Apple Used DMCA To Take Down Post Containing iPhone Encryption Key But Retracted The Request Later

Apple recently used the Digital Millennium Copyright Act (DMCA) to have Twitter delete a tweet that included an iPhone encryption key.

The tweet was originally shared on December 7 by a security researcher going by the name Siguza. That key could allow someone to reverse engineer the iPhone’s Secure Enclave which is where all of Apple’s encryption is taken care of.

However, a couple of days later Apple sent a DMCA notice to Twitter, and it was later deleted as per the request. However, it’s now back online after Apple reportedly retracted its request. Apple confirmed to Motherboard that it sent the takedown notice but later retracted it.

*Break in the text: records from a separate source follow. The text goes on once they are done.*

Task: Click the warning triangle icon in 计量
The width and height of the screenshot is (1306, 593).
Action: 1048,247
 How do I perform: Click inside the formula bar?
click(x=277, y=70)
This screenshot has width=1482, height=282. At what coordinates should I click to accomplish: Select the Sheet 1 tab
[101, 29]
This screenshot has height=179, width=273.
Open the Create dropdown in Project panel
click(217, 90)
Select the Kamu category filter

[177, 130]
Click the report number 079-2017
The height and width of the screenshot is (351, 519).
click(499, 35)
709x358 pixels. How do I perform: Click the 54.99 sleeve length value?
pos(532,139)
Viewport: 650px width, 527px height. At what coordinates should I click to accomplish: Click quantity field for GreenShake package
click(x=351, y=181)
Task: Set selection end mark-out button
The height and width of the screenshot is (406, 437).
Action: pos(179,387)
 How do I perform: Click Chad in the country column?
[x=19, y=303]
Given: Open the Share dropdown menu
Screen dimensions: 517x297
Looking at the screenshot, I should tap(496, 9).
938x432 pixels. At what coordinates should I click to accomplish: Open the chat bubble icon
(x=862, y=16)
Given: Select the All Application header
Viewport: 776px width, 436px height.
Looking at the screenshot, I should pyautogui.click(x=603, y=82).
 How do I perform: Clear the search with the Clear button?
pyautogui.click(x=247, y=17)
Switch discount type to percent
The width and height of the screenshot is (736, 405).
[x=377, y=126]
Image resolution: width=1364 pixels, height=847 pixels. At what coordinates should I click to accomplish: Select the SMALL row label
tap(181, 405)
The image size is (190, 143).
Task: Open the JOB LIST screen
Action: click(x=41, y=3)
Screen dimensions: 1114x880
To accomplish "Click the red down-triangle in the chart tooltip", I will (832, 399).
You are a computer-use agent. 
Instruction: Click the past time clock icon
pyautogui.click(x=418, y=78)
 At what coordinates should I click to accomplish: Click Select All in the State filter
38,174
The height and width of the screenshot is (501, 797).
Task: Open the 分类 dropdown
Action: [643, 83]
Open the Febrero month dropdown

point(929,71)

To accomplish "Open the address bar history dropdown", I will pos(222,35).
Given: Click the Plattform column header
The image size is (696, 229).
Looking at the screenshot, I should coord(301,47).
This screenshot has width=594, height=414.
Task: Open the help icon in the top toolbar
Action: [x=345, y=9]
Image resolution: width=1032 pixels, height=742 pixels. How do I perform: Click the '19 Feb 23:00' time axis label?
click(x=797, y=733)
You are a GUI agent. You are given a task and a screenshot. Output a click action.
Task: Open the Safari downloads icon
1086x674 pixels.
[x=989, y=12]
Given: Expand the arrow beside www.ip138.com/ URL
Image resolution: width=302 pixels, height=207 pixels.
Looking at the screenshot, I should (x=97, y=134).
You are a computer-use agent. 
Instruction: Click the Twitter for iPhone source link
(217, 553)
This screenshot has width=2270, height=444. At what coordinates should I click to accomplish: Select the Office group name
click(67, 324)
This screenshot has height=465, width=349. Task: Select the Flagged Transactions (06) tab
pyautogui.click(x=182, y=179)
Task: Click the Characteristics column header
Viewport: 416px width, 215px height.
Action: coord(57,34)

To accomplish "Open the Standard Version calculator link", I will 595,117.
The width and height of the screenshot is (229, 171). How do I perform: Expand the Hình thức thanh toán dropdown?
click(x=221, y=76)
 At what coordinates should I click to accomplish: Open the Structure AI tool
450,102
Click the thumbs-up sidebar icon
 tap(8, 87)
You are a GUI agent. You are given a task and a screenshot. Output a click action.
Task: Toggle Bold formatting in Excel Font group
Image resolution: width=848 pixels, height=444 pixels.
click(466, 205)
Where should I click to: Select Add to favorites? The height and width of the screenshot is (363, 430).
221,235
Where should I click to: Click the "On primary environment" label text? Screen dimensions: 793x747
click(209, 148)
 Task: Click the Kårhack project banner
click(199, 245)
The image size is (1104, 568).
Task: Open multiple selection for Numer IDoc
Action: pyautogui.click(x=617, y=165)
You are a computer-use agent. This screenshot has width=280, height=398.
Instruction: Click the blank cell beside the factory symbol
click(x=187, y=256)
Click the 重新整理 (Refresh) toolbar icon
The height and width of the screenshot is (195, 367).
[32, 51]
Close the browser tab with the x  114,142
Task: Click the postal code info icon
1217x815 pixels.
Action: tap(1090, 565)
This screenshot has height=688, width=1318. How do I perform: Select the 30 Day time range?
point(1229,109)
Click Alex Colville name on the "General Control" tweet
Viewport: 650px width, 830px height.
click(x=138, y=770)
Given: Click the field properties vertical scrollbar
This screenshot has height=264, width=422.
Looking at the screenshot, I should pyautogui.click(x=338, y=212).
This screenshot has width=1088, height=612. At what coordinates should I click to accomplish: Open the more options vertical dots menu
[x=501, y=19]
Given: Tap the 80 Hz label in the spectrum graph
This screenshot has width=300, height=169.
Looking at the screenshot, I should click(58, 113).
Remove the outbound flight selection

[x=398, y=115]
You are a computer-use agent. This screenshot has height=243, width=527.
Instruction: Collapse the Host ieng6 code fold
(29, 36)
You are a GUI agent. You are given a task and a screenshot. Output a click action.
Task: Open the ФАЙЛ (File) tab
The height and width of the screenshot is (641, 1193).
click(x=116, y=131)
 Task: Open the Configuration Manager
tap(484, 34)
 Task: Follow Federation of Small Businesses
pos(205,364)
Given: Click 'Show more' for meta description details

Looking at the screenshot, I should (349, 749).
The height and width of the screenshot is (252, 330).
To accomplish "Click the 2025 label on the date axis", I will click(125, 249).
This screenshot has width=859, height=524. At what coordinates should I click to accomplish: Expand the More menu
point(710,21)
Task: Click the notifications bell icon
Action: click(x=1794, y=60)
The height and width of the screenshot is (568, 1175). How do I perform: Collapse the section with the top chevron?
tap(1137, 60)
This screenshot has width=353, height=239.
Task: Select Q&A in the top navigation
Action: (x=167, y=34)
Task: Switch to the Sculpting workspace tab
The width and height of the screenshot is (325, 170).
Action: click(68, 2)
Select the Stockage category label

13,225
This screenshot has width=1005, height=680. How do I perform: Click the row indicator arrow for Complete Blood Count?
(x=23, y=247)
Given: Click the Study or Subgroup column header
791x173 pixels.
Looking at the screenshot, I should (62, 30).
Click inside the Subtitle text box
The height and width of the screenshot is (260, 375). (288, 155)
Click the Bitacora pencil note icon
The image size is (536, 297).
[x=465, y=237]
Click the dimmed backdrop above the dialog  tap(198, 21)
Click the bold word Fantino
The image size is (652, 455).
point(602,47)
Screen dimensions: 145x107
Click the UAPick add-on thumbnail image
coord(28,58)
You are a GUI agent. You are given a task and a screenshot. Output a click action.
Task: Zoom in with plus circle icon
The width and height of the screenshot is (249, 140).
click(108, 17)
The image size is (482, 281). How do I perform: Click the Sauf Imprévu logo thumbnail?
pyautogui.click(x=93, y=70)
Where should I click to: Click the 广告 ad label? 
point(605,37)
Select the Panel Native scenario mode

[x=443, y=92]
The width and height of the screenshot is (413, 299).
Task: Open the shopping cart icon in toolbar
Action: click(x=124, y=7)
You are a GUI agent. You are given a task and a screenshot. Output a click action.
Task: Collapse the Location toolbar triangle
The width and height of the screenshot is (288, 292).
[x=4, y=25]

Around the same time Reddit also received notices relating to posts in the r/jailreak subreddit. While it hasn’t been confirmed that the notices were initiated by Apple, security researchers believe that it was the iPhone maker at the root of them. And it’s believed the company is trying to slow the jailbreak community as a result.

Apple  has a long history of trying to thwart jailbreakers and other people who try to circumvent its security systems. The Secure Enclave is vital to things like Face ID, Touch ID, and Apple Pay so it’s unlikely the company will want it to be cracked wide open. Hence these takedown notices and Apple’s wish to keep things as locked up as possible.